Segundo a Folha de S.Paulo, 64% dos entrevistados disseram ter tomado conhecimento do áudio envolvendo Flávio e o ex-banqueiro Daniel Vorcaro. A informação sugere que o caso não é plenamente conhecido pelo público, abrindo espaço para novas variações.

A queda de Flávio, contudo, não é acompanhada por ganhos expressivos na oposição. Ronaldo Caiado, Romeu Zema e Renan Santos não registraram avanços relevantes na mesma rodada, mantendo o mapa de força da direita estável frente ao petista.

O auxílio de Lula permanece estável, com leve alta de 2 pontos percentuais, totalizando 39% na rodada de março.
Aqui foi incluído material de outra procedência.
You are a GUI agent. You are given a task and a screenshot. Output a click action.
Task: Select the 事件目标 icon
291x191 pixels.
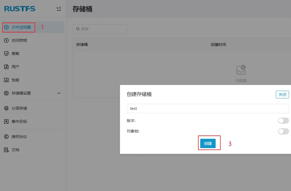[6, 121]
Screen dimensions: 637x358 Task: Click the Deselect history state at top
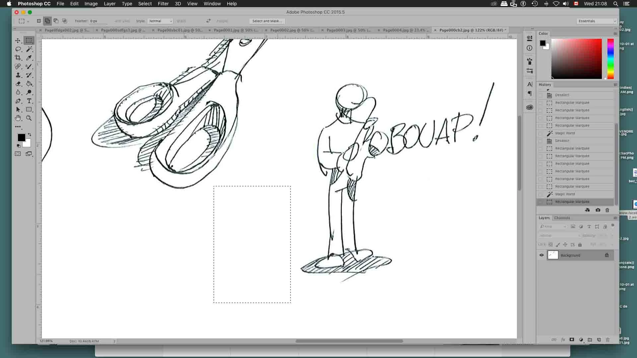point(562,95)
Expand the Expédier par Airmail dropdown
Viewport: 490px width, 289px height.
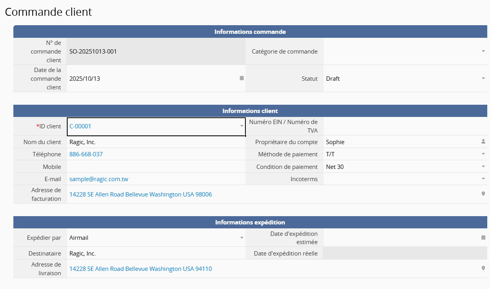pos(242,238)
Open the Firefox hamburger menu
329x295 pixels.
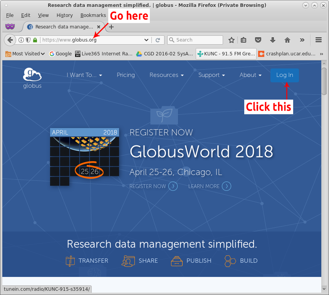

Na simulação de segundo turno, Lula aparece com 43% contra 48% de Flávio Bolsonaro, indicando uma zona de incerteza na corrida.

Contexto e desdobramentos

A vantagem de Lula não se consolidou, e a direita continua sem resposta capaz de reposicionar Flávio. O cenário lembra, em parte, o histórico de 2002, quando Roseana Sarney enfrentou forte escrutínio público durante o caso Lunus.